Fast jeder ist dem Epstein-Barr-Virus (EBV) ausgesetzt, aber nur ein Bruchteil entwickelt schwere, langfristige Krankheiten wie Multiple Sklerose oder Lupus. Aktuelle Forschungsergebnisse zeigen, dass genetische Anfälligkeiten eine entscheidende Rolle dabei spielen, wer unter den schlimmsten Auswirkungen dieses allgegenwärtigen Krankheitserregers leidet. Eine Studie, die Daten von über 735.000 Menschen analysiert, hat spezifische genetische Varianten identifiziert, die Personen besonders anfällig für chronische EBV-Infektionen und nachfolgende Autoimmunerkrankungen machen.

Die Verbreitung von EBV

1964 erstmals beschrieben, infiziert EBV über 90 % der Bevölkerung, wobei die meisten Menschen Antikörper dagegen entwickeln, ohne bleibende Folgen zu haben. Eine kurzfristige Infektion manifestiert sich oft als infektiöse Mononukleose („Mono“), die typischerweise innerhalb von Wochen abklingt. Bei einer Untergruppe von Personen scheint EBV jedoch schwere Autoimmunerkrankungen auszulösen, bei denen das Immunsystem gesundes Gewebe angreift.

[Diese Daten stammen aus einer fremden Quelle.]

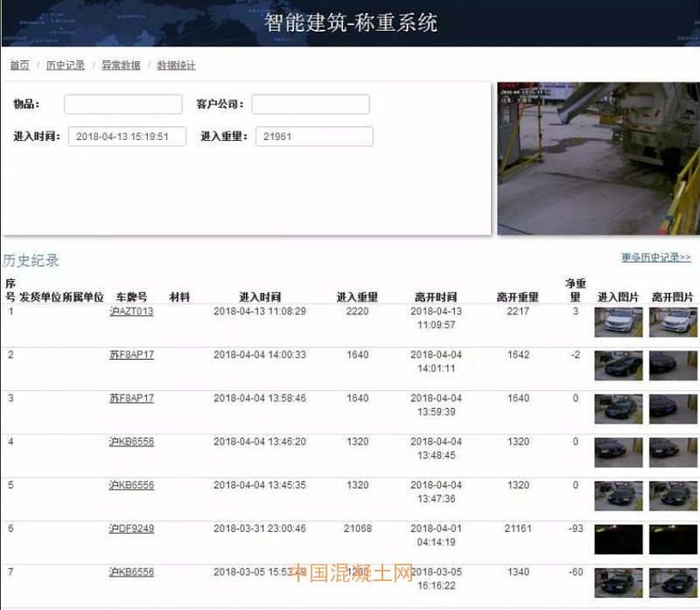Open license plate 沪AZT013 in row 1
The width and height of the screenshot is (700, 610).
coord(131,312)
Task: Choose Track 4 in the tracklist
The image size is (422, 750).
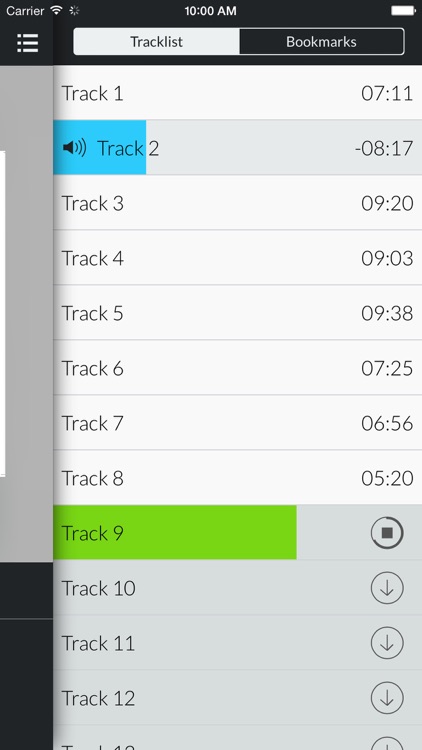Action: click(x=237, y=258)
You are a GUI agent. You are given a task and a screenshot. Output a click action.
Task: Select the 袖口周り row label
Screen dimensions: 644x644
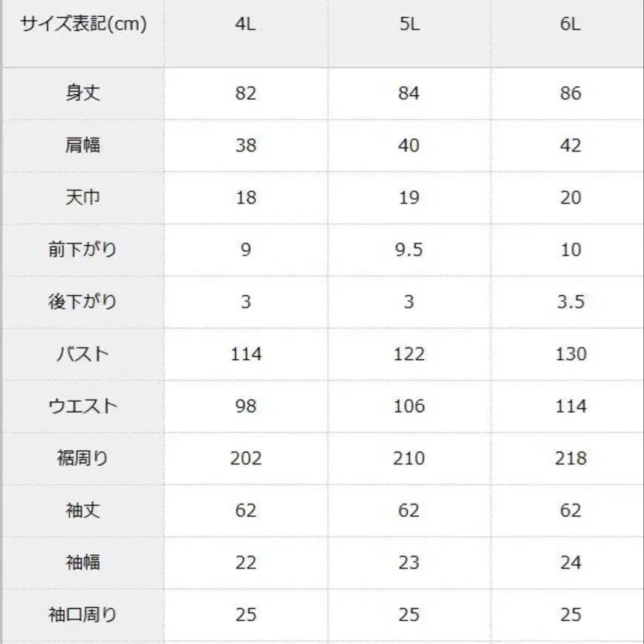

Die Frage war schon immer: Warum führt die Exposition gegenüber demselben Virus zu so drastisch unterschiedlichen Ergebnissen?

Genetische Veranlagung für chronische Infektionen

Forscher fanden heraus, dass etwa 10 % der Bevölkerung genetische Varianten tragen, die ihre Fähigkeit, EBV effektiv zu beseitigen, behindern. Diese Personen behalten noch lange nach der Erstinfektion deutlich höhere Mengen viraler DNA in ihren Blutzellen.

Die Studie identifizierte 22 Genomregionen, die mit persistierendem EBV assoziiert sind, von denen viele zuvor mit Autoimmunerkrankungen in Verbindung gebracht wurden. Bemerkenswerterweise korrelierten Variationen im Haupthistokompatibilitätskomplex (MHC) – einer Reihe von Immunproteinen, die für die Unterscheidung zwischen eigenen und fremden Zellen verantwortlich sind – stark mit erhöhten EBV-Werten. Diese Varianten beeinträchtigen die Fähigkeit des Körpers, das Virus zu erkennen und zu eliminieren.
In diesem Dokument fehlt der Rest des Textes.